La capitana estadounidense, Ángela Stanford, apunta a la celebración del sábado, los greenes lentos, la preparación y la falta de datos

Angela Stanford no buscó excusas después de la derrota de Estados Unidos en la Solheim Cup 2026. Sin embargo, la capitana sí identificó varios aspectos que pudieron condicionar el desenlace en Bernardus Golf.
Uno de los principales estuvo en los greenes. «Normalmente no jugamos en greenes tan lentos», apuntó Stanford después de comprobar cómo Europa se desenvolvió mejor en unas superficies especialmente pesadas.
La lluvia del domingo ralentizó todavía más los greenes.

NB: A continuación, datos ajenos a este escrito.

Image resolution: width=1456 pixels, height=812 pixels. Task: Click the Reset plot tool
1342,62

Además, las estadounidenses tuvieron dificultades para ajustar la fuerza de numerosos putts durante los individuales. Stanford asumió que el equipo podía haber llegado mejor preparado para esas condiciones.
«Costó un poco bajar de ese subidón»
La capitana también habló de la eufórica celebración estadounidense después de la remontada del sábado. EE.UU. ganó los Fourballs por 3-1 y consiguió llegar al domingo con empate 8-8. «Necesitábamos una sacudida como esa», explicó Stanford sobre la reacción de sus jugadoras.

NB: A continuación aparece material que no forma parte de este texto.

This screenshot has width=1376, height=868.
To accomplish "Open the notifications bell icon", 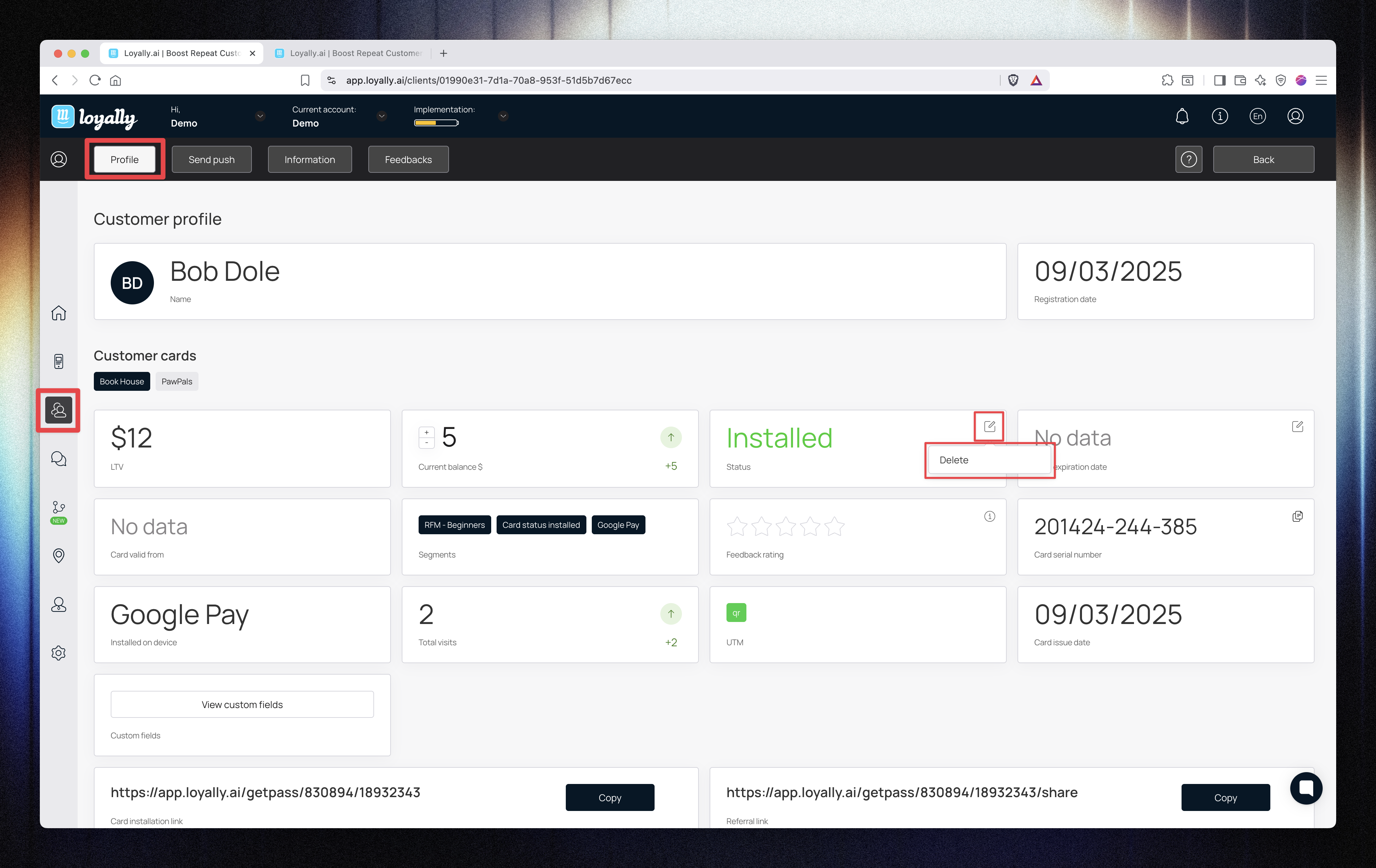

Sin embargo, después de la derrota reconoció que aquella descarga emocional también tuvo consecuencias. «Costó un poco bajar de ese subidón», señaló la capitana estadounidense.
Stanford, no obstante, evitó señalar la celebración como responsable de la derrota. Europa salió mucho más fuerte en los individuales y ganó seis de los primeros ocho partidos terminados.
EE.UU. echó de menos más estadísticas
Otro de los asuntos señalados por Stanford fue la información estadística disponible durante la semana.
Estados Unidos había utilizado en anteriores ediciones análisis detallados de strokes gained y otros datos para establecer parejas y preparar los enfrentamientos.
La capitana destacó especialmente el trabajo realizado anteriormente por Justin Ray, cuyo análisis había ayudado al equipo estadounidense en la toma de decisiones.
Horas antes del desenlace, Stanford todavía confiaba plenamente en sus jugadoras. «Todas están muy motivadas esta mañana», aseguró antes del comienzo de los individuales. También dijo sentirse especialmente confiada con la parte final de su alineación.
La realidad fue diferente. Europa dominó el tramo decisivo y terminó imponiéndose por 15-13.
Así comenzó la autopsia estadounidense de una Solheim Cup que llegó completamente igualada al domingo, pero que Europa terminó decantando gracias a un contundente rendimiento en los individuales.